§ **WHAT TO PRODUCE**:
Copy out, word for word, everything in the review of Empire of Pain below from "Patrick Radden Keefe’s" down to "hallowed muckraking tradition.".

§ **DOCUMENT EXTRACT**:
::::

Patrick Radden Keefe’s Empire of Pain: The Secret History of the Sackler Dynasty [2022]
Patrick Radden Keefe writes in the lineage of great American Muckrakers. Ida Tarbel, Frank Norris, Upton Sinclair, Ida B. Wells, Louis Brandeis, and Carey McWilliams were the progenitor generation. They exposed injustice and the machinations of the malefactors of great wealth and fearlessly detailed the systemic wrongs in our beloved but flawed democracy. With Empire, Keefe now joins the ranks of Woodward and Bernstein, I. F. Stone, Frank Bardacke, David Halberstam and Mike Davis as chroniclers of power and its multiple abuses. Empire of Pain brings new blood to the hallowed muckraking tradition.
The book operates on interlinking levels: it is an inter-generational history of the Sackler family, a case history of predatory capitalism, a portrayal of undue influences of Big Pharma in general and Purdue Pharma in particular upon the judicial system and the Food and Drug Administration. It details the actions of executives, lawyers, doctors, and PR agents who enabled the promotion and legitimization of opioids and distribution of Oxycontin whose legacy, in turn, led to almost a half a million deaths. The book also shows how the mechanisms of art patronage helped secure legitimacy and obfuscate the Sacklers’ cold and calculating criminal network. The Sackler family -who, it is said, inspired the wildly successful series Succession- are exemplars of perfidy, avarice and greed. But that is not to say that their patronage is much different than the Rockefeller, Carnegie, Ford, and Mellon and Stanford foundations, legitimating through philanthropy their own corporate skullduggery. These behaviors didn’t start with the Sacklers nor will they end with the demise of Sacklers’ empire. The book is a shocking expose, an indictment of a family and Purdue Pharma that caused great damage to millions. Intertwined in this book Keefe -who dedicates the book to “all those who have lost someone to this crisis”- celebrates the relatives, journalists, artists, lawyers, and ex-addicts who helped to dismantle Purdue Pharma by mobilizing, organizing, litigating, and exposing this criminal enterprise.

::::

§ **EXERCISE DATA**:
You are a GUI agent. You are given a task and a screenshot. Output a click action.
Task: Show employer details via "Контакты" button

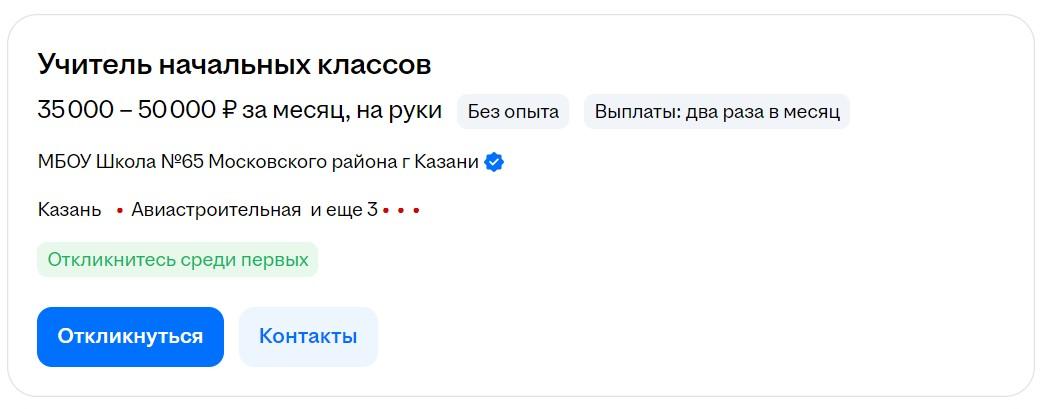(x=308, y=337)
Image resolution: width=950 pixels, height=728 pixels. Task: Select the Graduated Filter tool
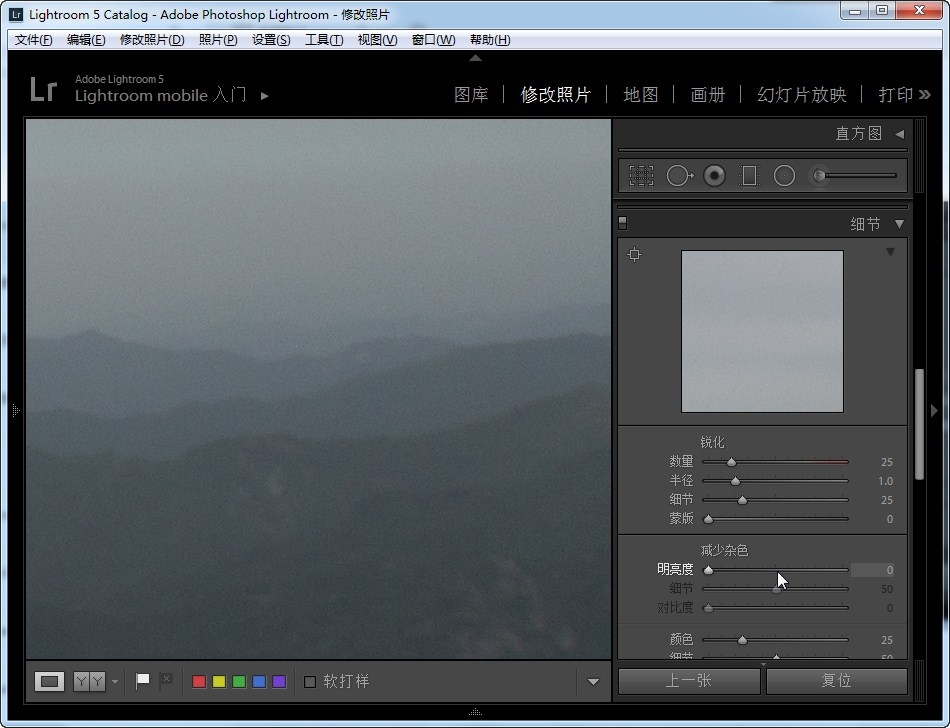click(749, 176)
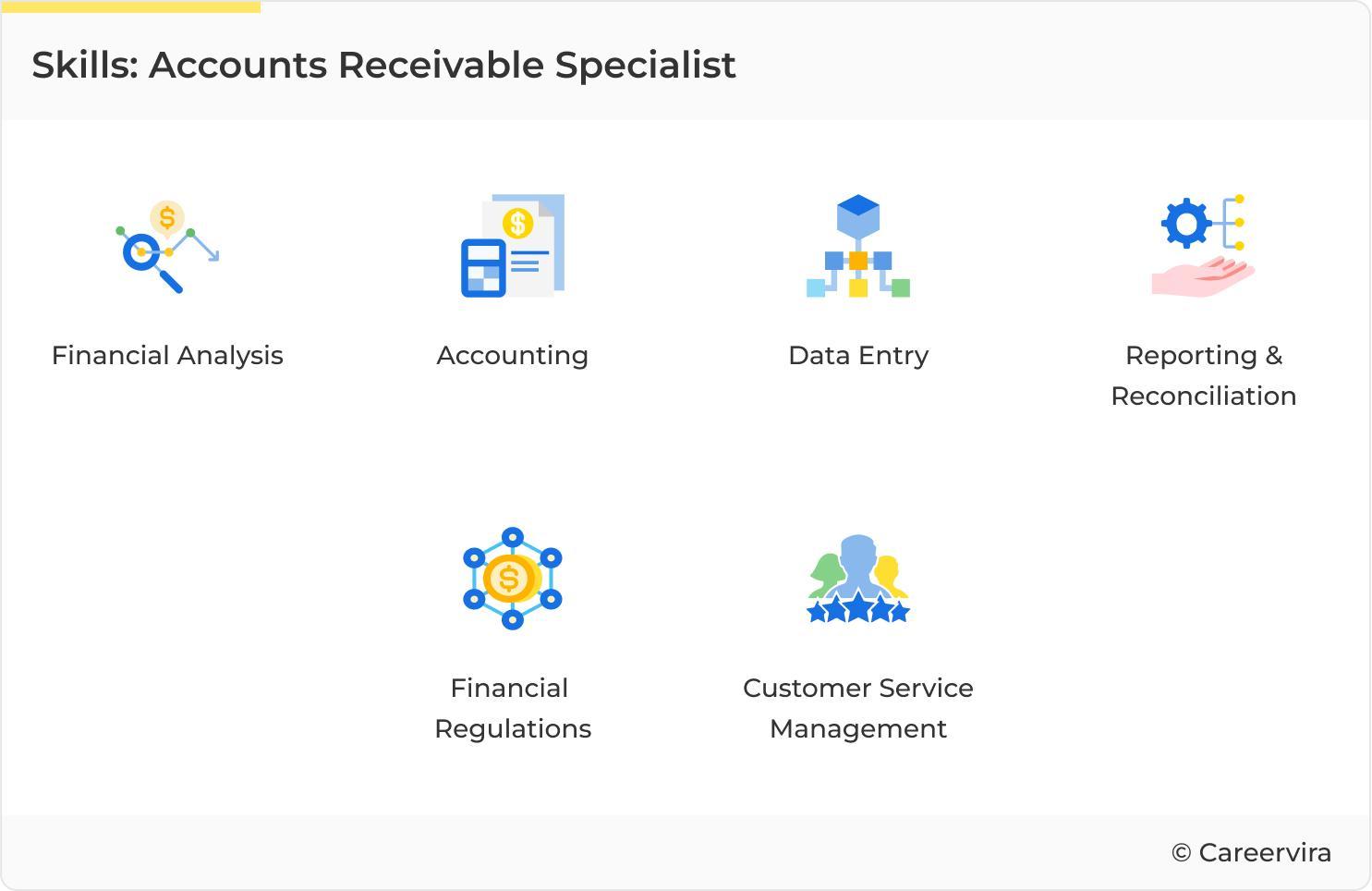The image size is (1372, 891).
Task: Click the Customer Service Management label
Action: 858,708
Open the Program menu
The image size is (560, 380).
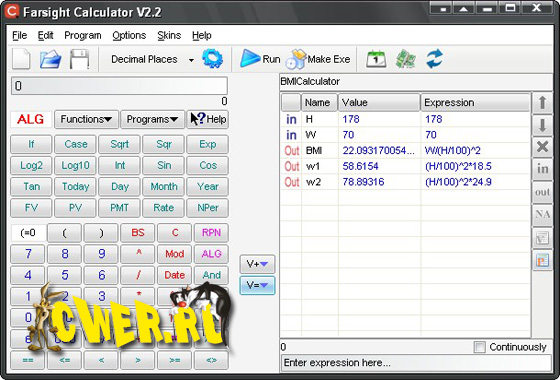82,35
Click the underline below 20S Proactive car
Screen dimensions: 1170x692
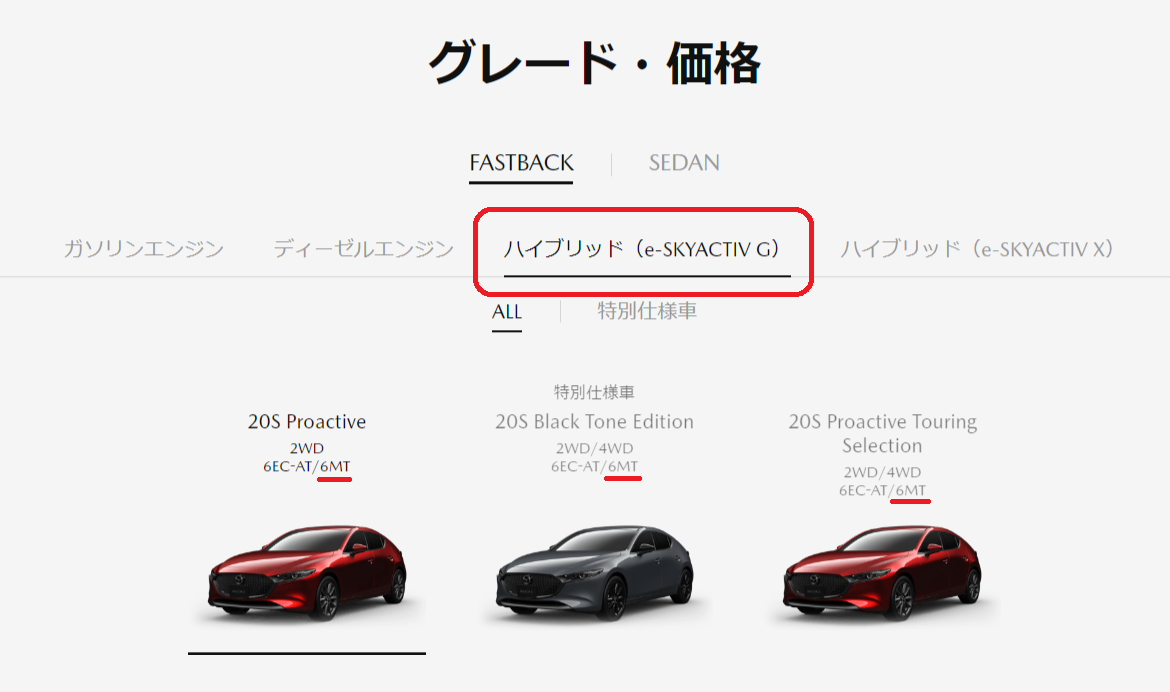(307, 653)
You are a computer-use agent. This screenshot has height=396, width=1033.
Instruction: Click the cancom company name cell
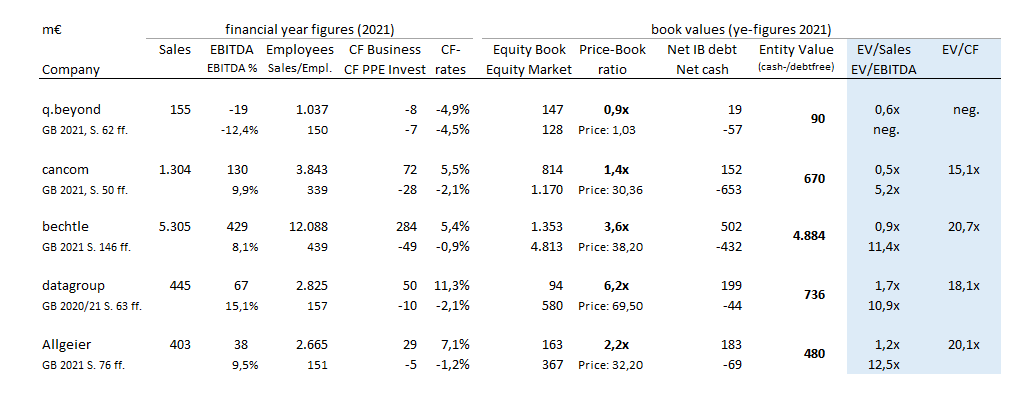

::::

§ **WRITTEN SOLUTION**:
Patrick Radden Keefe’s Empire of Pain: The Secret History of the Sackler Dynasty [2022]
Patrick Radden Keefe writes in the lineage of great American Muckrakers. Ida Tarbel, Frank Norris, Upton Sinclair, Ida B. Wells, Louis Brandeis, and Carey McWilliams were the progenitor generation. They exposed injustice and the machinations of the malefactors of great wealth and fearlessly detailed the systemic wrongs in our beloved but flawed democracy. With Empire, Keefe now joins the ranks of Woodward and Bernstein, I. F. Stone, Frank Bardacke, David Halberstam and Mike Davis as chroniclers of power and its multiple abuses. Empire of Pain brings new blood to the hallowed muckraking tradition.